Y la joven puso en las manos del vecino el puñado de monedas de oro al tiempo que decía:

- Para ti este oro y el huerto ya es nuestro.

            Cogió el vecino lo que la joven le ofrecía, se lo guardó en el bolsillo y al momento dijo:

- Solo os pido un favor pequeño.

- Por nuestra parte, está concedido, sea lo que sea.

Aclaró el padre y luego preguntó:

- ¿Qué es lo que quieres?

- Que no toméis posesión de estas tierras hasta dentro de un par de días.

- ¿Y eso?

- Quiero tener algo de tiempo para realizar un pequeño proyecto.

- Pues por nosotros, tienes permiso para hacer lo que nos dices.

Y el padre y la hija, más contentos que nunca, regresaron a su casa.

            El vecino, en cuanto el padre y la hija se fueron, buscó algunos hombres, les dio órdenes y al instante se pusieron a podar los árboles que a la joven le gustaba tanto. Tres días más tarde, el padre y la hija volvieron a las tierras del vecino, ahora ya suyas, y al ver lo que el hombre había hecho con los árboles, la joven exclamó:

- Papa, los has desmochado por completo, cortando todas las ramas y dejando solo el tronco.

Y el vecino aclaró:

- Tú no te preocupes que ya verás como brotan al llegar la primavera.

- Pero aunque broten, ya nunca más serán árboles frondosos y bellos. ¿Por qué has hecho esto?

- Es que a los arboles como estos es así como hay que podarlos.
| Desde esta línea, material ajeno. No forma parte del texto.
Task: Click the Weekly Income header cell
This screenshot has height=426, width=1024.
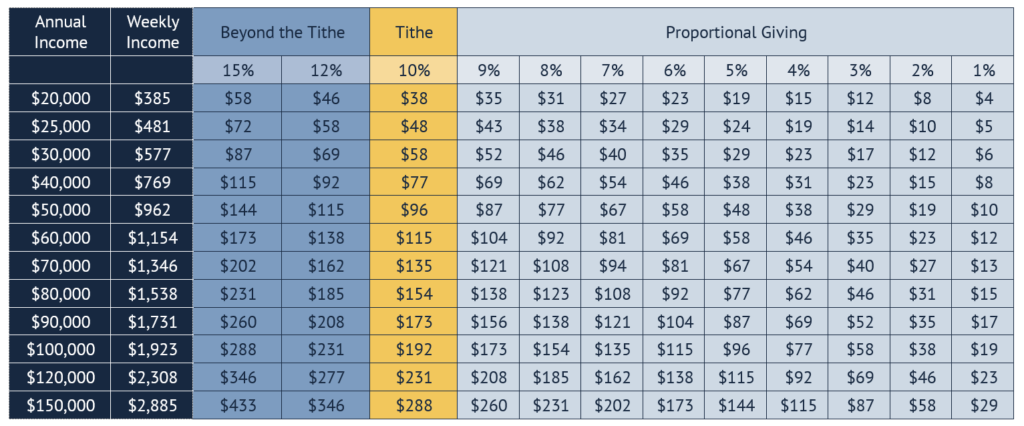Action: [x=153, y=32]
Y por mi parte, quería tener un detalle para con vosotros.

El segundo milagro

            III- Muy enfados, el padre y la hija discutieron con el vecino y ella, en algún momento, se arrepintió de haber gastados sus monedas de oro en la compra del huerto. Por eso pidió al vecino que le devolviera el dinero pero éste no le hizo caso. Al final, los dos se volvieron a su casa y al día siguiente por la mañana, la joven se fue al camino no a vender frutos secos sino a contemplar cómo habían quedado las cosas en el huerto nuevo. Sobre el cerrillo, al lado de arriba de lo que ahora es el Barranco del Abogado, buscó una piedra que desde hacía mucho tiempo sobre el montículo se clavaba y en ella se sentó. No lejos del camino, mirando al río Genil y a las tierras que a sus pies se extendían. Con ella tenía una de las espuertas de esparto, con algunas almendras y nueces. La misma espuerta donde, días atrás, había encontrado la bolsa con las monedas de oro. Y hoy, dentro de la espuerta, también guardaba entre los frutos secos, la misma bolsa de cuero.
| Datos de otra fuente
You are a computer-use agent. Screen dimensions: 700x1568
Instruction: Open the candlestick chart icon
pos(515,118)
            Se decía: “Por si viene por aquí el joven pobre, amigo mío. Para compartir con él estos frutos, como otros días. Y si llega y se para conmigo, le contaré todo lo que me ha ocurrido. No me servirá de nada porque quizás él poco pueda hacer por mí pero al menos me desahogo y comparto con alguien el disgusto tan grande el vecino me ha dado”. Y reflexionaba ella en esto, mirando y meditando los paisajes que a sus pies quedaban cuando observó que cerca, se paraban de vez en cuando, algunos pajarillos. Mirlos, petirrojos, tórtolas, gorriones, cernícalos… Al ver tantas avecillas cerca de ella y como desorientadas, también pensó: “Seguro que, como se han quedado sin las ramas de los árboles que mi vecino ha cortado, ahora no saben a dónde ir. ¡Qué poca sensibilidad y qué malo es este hombre!”
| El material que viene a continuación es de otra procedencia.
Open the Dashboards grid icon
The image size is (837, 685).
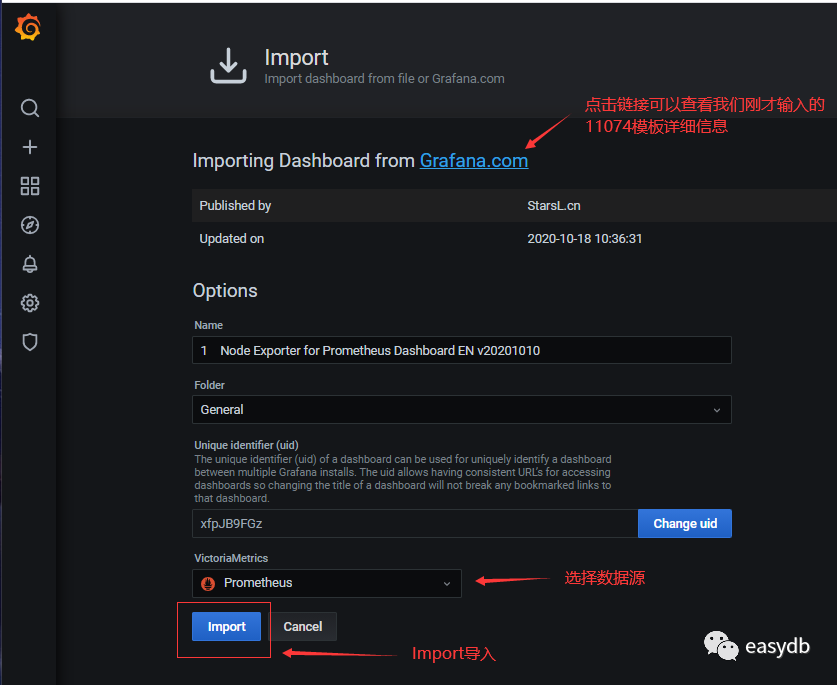(30, 186)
            Y en ese momento vio asomar por el camino al joven pobre. El corazón le dio un vuelco y el alma se le llenó de luz. El ánimo se apoderó de ella y tal como estaba sentada en la piedra, lo miró y esperó entusiasmada a que se acercara. Lentamente se acercó el joven, la saludó y al mirar su cara y ver que no reflejaba la alegría de otros días, le preguntó:

- Hoy no pareces tan hermosa como otras veces. ¿Te pasa algo?

- Soy la misma de siempre lo que pasa es que estoy muy disgustada.

- ¿Por qué?

Y la joven, como si hubiera conocido a su amigo pobre de toda la vida, se puso y despacio y con todo detalle, contó lo mal que se sentía por culpa del comportamiento de su vecino. El joven la escuchó con interés mientras partía algunas de las almendras que su amiga le había dado. Al final de la explicación de la joven le dijo:

- Y lo que más siento es que me he quedado sin dinero, sin árboles y sin la posibilidad de compartir con mis amigos de las cuevas que hay en Granada.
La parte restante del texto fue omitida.